Dataset records: Begin

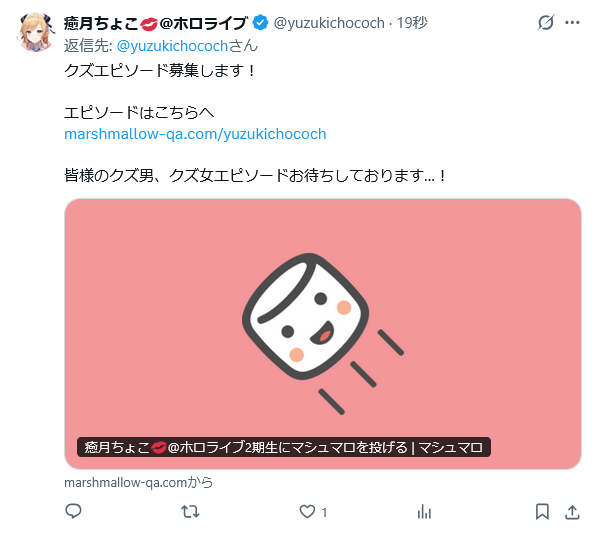Click the マシュマロを投げる card title label
The width and height of the screenshot is (598, 534).
tap(284, 447)
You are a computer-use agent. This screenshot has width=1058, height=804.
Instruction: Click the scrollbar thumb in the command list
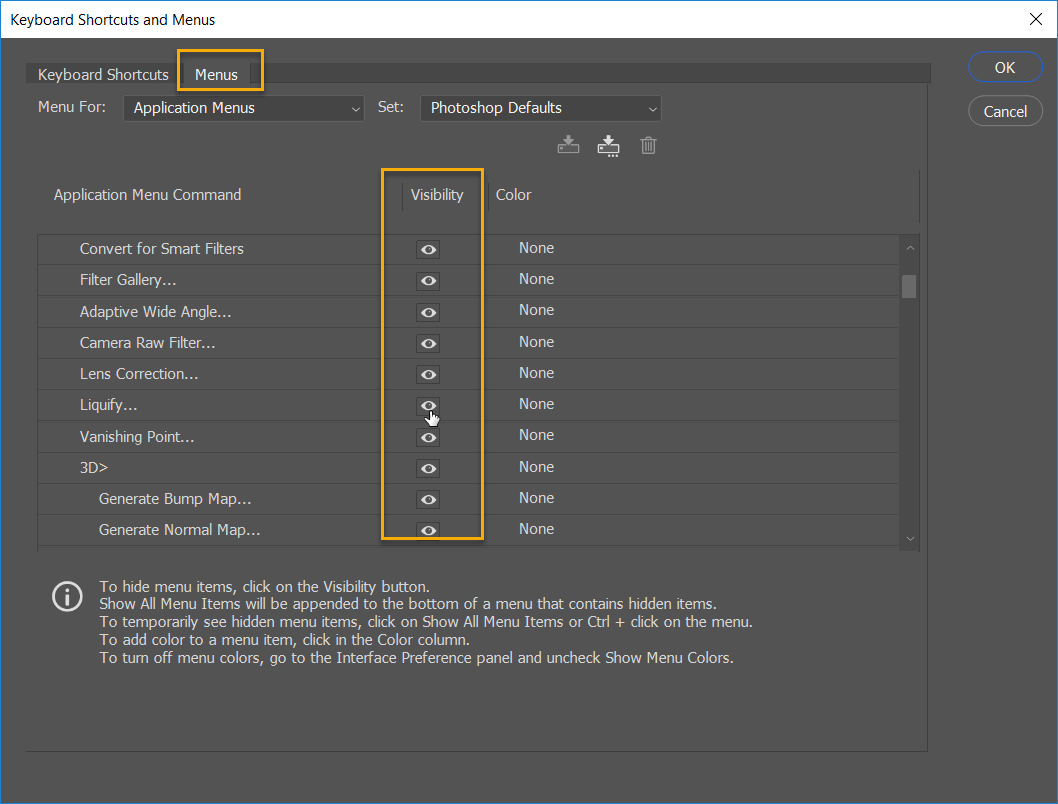click(909, 288)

Dataset records: End

What is expected: Write out exactly the lines from the line holding "You are a computer-use" through the last line of the records above, inclusive, and nothing more. Leave out the pictures.

Response area:
You are a computer-use agent. This screenshot has width=1058, height=804.
Instruction: Click the scrollbar thumb in the command list
click(909, 288)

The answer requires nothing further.